In the same way every lesser commercial building, except the few really great ones, like Bush House, at the bottom of Kingsway, ape the palace. Immediately opposite the Athenæum Club, on the other side of Pall Mall, is a new bank building, which is covered on every side with the commonest kind of unfluted Corinthian columns—the sort of columns a first-year architectural student draws because he can draw no others. Not content with adding large ones to the building as a whole and lesser ones to the attic, the designer here, whoever he may be, has added baby columns to the doors and windows.
Well, there it is, and you can contrast this early twentieth-century bank, aping royalty and achieving clownishness, with the early nineteenth-century club, refusing all such symbols (except in a small porticoed entrance, where the columns, serving a definite practical purpose, have another meaning) and achieving a nobility which seems almost past our dreaming about to-day. Yet Decimus Burton, when he designed the Athenæum, was only twenty-seven years of age. I am beginning to think we shall not again get architecture in England approaching his till we go to the young men of to-day of twenty-seven and there-abouts who can not only dream dreams, but, like Burton, have received a complete training in the meaning of the symbols they use.
Columns having, then, a special meaning and significance, have, of all architectural detail, to be used with the greatest care. In Bush House, on the Aldwych front, they are used with great boldness, where they symbolise a great gateway at the end of Kingsway to what was designed as a great exhibition building, and with great reserve on the Strand front, where they chiefly announce the entrance to the office of the insurance company or bank which is to use, or uses, the ground floor.

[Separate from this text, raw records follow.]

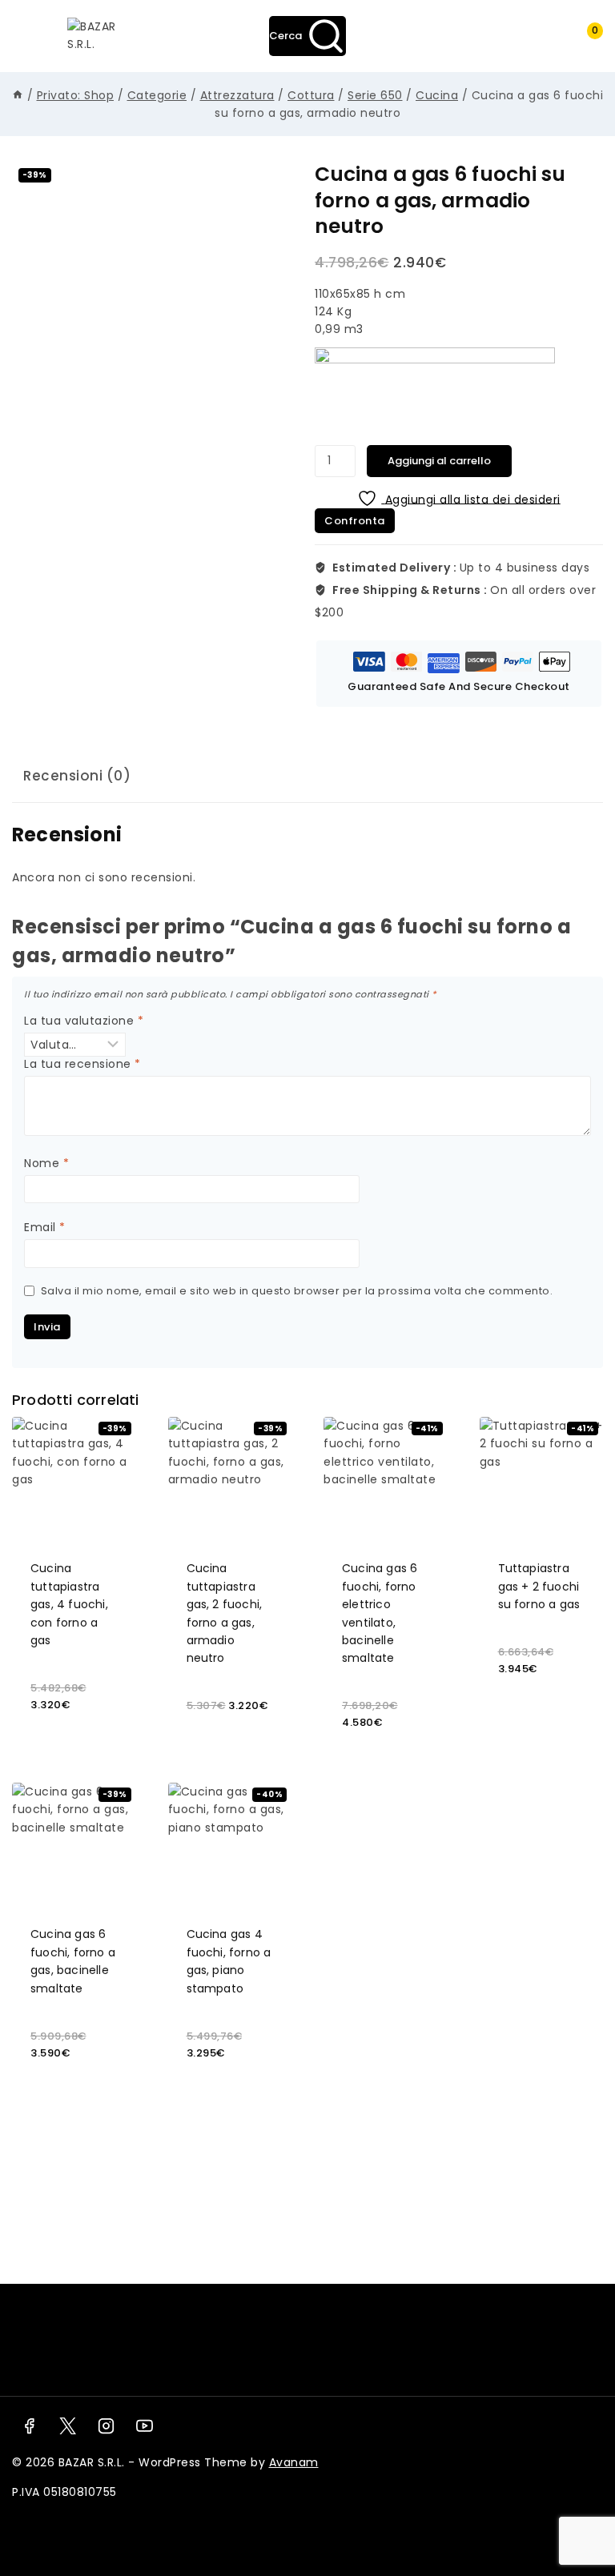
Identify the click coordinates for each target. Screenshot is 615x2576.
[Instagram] (106, 2425)
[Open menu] (31, 36)
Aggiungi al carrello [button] (74, 1730)
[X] (67, 2425)
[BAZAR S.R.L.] (92, 36)
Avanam (294, 2462)
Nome (46, 1163)
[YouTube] (145, 2425)
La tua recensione (82, 1064)
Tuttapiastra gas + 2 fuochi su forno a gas (539, 1586)
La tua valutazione (83, 1021)
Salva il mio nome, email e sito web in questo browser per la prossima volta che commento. (297, 1291)
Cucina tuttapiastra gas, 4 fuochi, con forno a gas (69, 1604)
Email (45, 1227)
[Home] (17, 95)
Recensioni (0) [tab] (77, 775)
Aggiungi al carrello (439, 460)
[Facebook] (29, 2425)
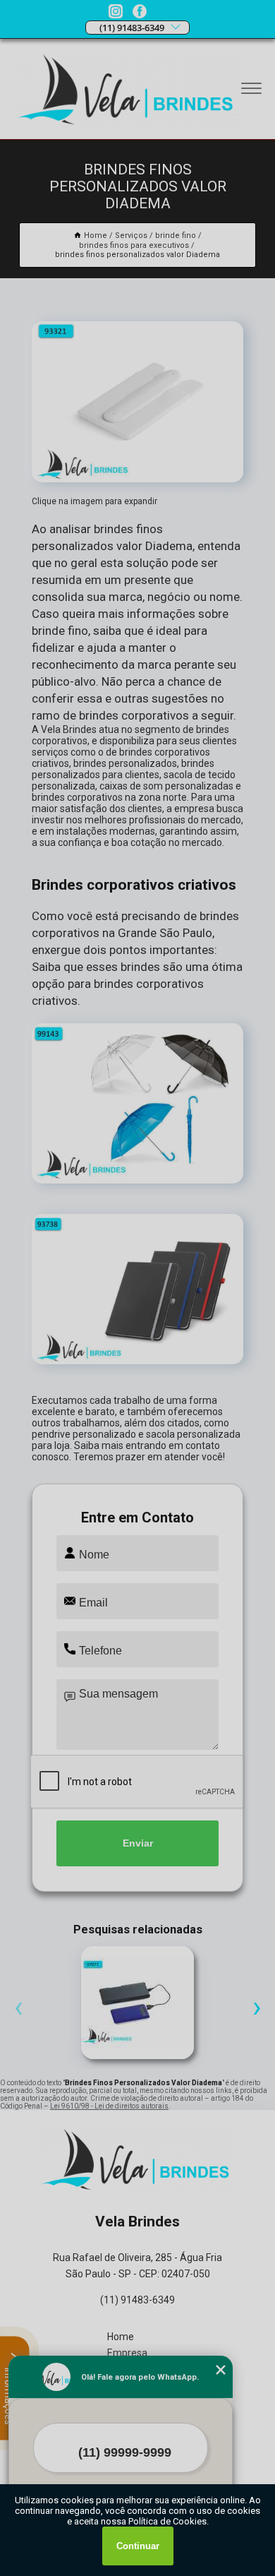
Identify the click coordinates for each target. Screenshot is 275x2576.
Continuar (137, 2546)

In an ordinary drawing-room we know what distinction they can give if introduced discreetly, and, on the other hand, what vulgarity if flamboyantly.
There is, however, a use of columns which has come down to us from classical times to which we do not, I think, sufficiently resort. It is the rostral column, independent and free-standing. Sir Reginald Blomfield has put one up in St. Paul’s Churchyard and adapted it well to the architecture of the Cathedral. The Cunard Company in Liverpool have put up another as a war memorial in front of their magnificent block of offices on the river front, and have, appropriately enough in this case, completed it with ships’ prows and a beautiful figure by Pegram. A free standing column, crowned with a figure, is a form of memorial which is always effective and rarely vulgar. The column in Waterloo Place to an obscure royal duke, called the Duke of York’s Column, is perhaps, and especially in its setting, the finest memorial in London. If Liverpool ever decides to erect a war memorial it could not do better than repeat at the other end of St. George’s Hall the fine column a better age put up to Wellington, so that the greatest post-classical building in Europe would lie evenly between the two.
Such single columns unattached to buildings necessarily take the severest conventional form. That is their safeguard, and that is why the Doric is better for this purpose than the Corinthian, why the Duke of York’s Column is to be preferred so much to Nelson’s.